» **PROVIDED PASSAGE**
Sunday, April 17, 2011

Dogs of Destruction

I wrote this some time ago in Arkansas.


Dogs of Destruction
 
  Bold as brass, and seemingly as unafraid as if he belonged here, the little gray mouse traipsed across my living room floor yesterday afternoon and headed for the kitchen.  The dogs were asleep, of course, and didn't see him, and I just stared in shock at the unbelievable gall of the creature.  By the time I got the humane mouse trap out, it was too late.  He'd disappeared with nary an adreneline rush of his tiny little heart.
  Got me thinking, of course.  Thinking about our lives and how we live in the face of danger every day and don't even pause to consider it.  Our own dogs of destruction seem asleep sometimes, and thank God for that.  The teeth that could wipe us out in a single bite lay dormant, snoozing, unaware of our very presence. 
  Our dogs of destruction go by many names...Fear, Pain, Sorrow, Depression, Anxiety.  We go about our lives coexisting with dogs that could kill us easily, if it were not for the protection of Almighty God. 
  I've done a fair amount of processing of my trip to California and beyond.  I've thought about how different the world is, how full of pain, how full of lost souls.  I've thought about how the world measures success, and how differently God measures it.   
  I think the world measures success in things, in possessions, in education, in what you've got to show for your life.  But is that how God views success?  I don't think God cares how much you've got, but what you DO with what you've got.  I don't think God measures success by how much you have, but by how much of His love you share with others.

» **INSTRUCTIONS**
a. In the Dogs of Destruction post, where does the writer say the piece was written?
b. List every name that the Dogs of Destruction post gives to "our dogs of destruction."
c. Carry on the Dogs of Destruction post from its final sentence, keeping the writer's voice.

» **SOURCE DATA**

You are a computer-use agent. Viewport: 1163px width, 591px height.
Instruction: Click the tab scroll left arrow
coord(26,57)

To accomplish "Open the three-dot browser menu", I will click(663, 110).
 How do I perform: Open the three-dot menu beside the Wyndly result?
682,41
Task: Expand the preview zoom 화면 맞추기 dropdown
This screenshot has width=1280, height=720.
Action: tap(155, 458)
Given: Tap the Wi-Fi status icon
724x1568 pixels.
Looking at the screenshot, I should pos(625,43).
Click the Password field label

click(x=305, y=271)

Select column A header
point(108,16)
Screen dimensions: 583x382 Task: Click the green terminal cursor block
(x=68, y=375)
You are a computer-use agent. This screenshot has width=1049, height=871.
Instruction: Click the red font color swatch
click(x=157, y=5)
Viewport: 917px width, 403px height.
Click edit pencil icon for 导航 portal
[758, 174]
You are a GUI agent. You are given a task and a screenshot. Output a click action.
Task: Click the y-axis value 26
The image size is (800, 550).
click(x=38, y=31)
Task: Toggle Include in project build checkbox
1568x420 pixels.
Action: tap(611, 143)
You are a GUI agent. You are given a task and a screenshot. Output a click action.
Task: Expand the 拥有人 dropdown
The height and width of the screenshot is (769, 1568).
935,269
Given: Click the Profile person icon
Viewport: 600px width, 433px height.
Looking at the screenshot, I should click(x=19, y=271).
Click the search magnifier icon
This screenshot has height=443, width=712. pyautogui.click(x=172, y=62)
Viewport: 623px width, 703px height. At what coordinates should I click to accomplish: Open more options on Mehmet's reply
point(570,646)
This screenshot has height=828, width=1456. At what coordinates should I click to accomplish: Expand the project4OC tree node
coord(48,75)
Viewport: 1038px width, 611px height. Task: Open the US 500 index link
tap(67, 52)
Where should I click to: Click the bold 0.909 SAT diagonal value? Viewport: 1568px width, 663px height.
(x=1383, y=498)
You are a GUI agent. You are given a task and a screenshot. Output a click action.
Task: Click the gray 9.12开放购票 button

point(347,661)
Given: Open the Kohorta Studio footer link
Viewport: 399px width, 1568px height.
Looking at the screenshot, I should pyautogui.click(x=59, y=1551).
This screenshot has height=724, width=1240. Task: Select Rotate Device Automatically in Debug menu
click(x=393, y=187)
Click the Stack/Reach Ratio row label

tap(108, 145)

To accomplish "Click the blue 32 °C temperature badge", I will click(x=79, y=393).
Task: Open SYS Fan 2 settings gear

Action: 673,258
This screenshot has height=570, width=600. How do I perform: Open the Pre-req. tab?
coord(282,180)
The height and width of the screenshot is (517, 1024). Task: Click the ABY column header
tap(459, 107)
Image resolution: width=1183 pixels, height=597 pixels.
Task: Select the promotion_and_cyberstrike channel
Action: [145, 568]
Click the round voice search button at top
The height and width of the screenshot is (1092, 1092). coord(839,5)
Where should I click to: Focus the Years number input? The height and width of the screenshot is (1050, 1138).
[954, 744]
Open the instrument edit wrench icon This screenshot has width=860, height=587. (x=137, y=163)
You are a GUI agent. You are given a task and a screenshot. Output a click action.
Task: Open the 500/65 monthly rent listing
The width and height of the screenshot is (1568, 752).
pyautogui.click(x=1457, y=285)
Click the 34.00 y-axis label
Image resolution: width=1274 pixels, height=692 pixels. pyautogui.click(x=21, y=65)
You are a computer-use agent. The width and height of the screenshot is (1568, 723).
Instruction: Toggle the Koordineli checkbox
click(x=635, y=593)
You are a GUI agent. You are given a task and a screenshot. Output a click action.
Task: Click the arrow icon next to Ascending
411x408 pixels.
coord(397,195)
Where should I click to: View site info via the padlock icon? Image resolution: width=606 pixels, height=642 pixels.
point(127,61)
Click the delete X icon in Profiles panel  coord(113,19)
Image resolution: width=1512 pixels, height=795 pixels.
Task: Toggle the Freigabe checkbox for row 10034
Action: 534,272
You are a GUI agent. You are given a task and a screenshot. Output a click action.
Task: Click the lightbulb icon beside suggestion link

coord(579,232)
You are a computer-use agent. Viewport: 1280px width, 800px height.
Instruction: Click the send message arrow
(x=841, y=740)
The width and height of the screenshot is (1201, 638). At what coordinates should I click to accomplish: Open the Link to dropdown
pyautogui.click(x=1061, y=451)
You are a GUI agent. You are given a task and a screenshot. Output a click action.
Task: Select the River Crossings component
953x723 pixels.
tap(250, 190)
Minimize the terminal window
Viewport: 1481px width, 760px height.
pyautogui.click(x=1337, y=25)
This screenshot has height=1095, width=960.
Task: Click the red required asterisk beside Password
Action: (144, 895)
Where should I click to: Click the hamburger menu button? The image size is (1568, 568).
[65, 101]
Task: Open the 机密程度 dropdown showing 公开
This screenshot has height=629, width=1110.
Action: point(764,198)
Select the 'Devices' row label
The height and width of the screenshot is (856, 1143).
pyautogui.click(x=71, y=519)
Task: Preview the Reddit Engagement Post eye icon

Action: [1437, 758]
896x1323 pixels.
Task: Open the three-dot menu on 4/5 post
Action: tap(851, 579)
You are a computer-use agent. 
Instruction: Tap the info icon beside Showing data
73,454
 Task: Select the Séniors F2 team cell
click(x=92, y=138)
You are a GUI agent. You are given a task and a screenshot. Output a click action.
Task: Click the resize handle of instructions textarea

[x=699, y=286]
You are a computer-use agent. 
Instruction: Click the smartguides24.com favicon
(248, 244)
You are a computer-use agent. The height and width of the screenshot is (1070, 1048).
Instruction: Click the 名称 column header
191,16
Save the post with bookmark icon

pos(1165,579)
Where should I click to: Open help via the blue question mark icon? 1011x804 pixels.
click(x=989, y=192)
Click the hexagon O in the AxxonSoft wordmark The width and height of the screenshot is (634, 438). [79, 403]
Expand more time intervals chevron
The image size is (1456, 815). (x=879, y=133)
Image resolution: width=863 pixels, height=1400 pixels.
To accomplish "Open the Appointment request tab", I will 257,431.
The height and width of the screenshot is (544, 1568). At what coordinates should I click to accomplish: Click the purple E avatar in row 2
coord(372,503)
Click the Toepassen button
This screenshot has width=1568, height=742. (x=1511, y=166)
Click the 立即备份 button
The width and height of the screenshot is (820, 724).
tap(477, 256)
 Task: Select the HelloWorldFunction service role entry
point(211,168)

» **TASK-BY-TASK ANSWERS**
a. In Arkansas.

b. Fear, Pain, Sorrow, Depression, Anxiety

c.
  And all around us the dogs of destruction wait, ready to pounce with the unfulfilled expectations of the world, while God waits just as patiently for us to recognize the danger of living life as the world lives it.  He wants us to run into His strong tower, His "humane trap," where we can go and be safe. 
  I set out my "alternative" trap last night, which consists of constructing a ladder of sorts that leads to a glass carafe, in which hopefully the little beast will fall.  Once there, he can't get out and I can take him out and free him.  Unfortunately, he ate the cookie crumbs on the first rung of the ladder (an olive can, actually), but went no farther.  But today is another day.  I've ordered a different sort of humane mouse trap online and will try that.
  I know, many of you are saying "Come on, get a grip.  It's a MOUSE, for God's sake.  It's VERMIN.  Just kill the darn thing and be done with it."  But, somehow, I just can't.  Maybe someday I'll get to the point where I can just put a trap out and off the little thing, but I'm not there yet.  I looked at the little beast crossing the floor yesterday, and he reminded me of myself, crossing out in the dangerous open spaces of life while the dogs of destruction slept.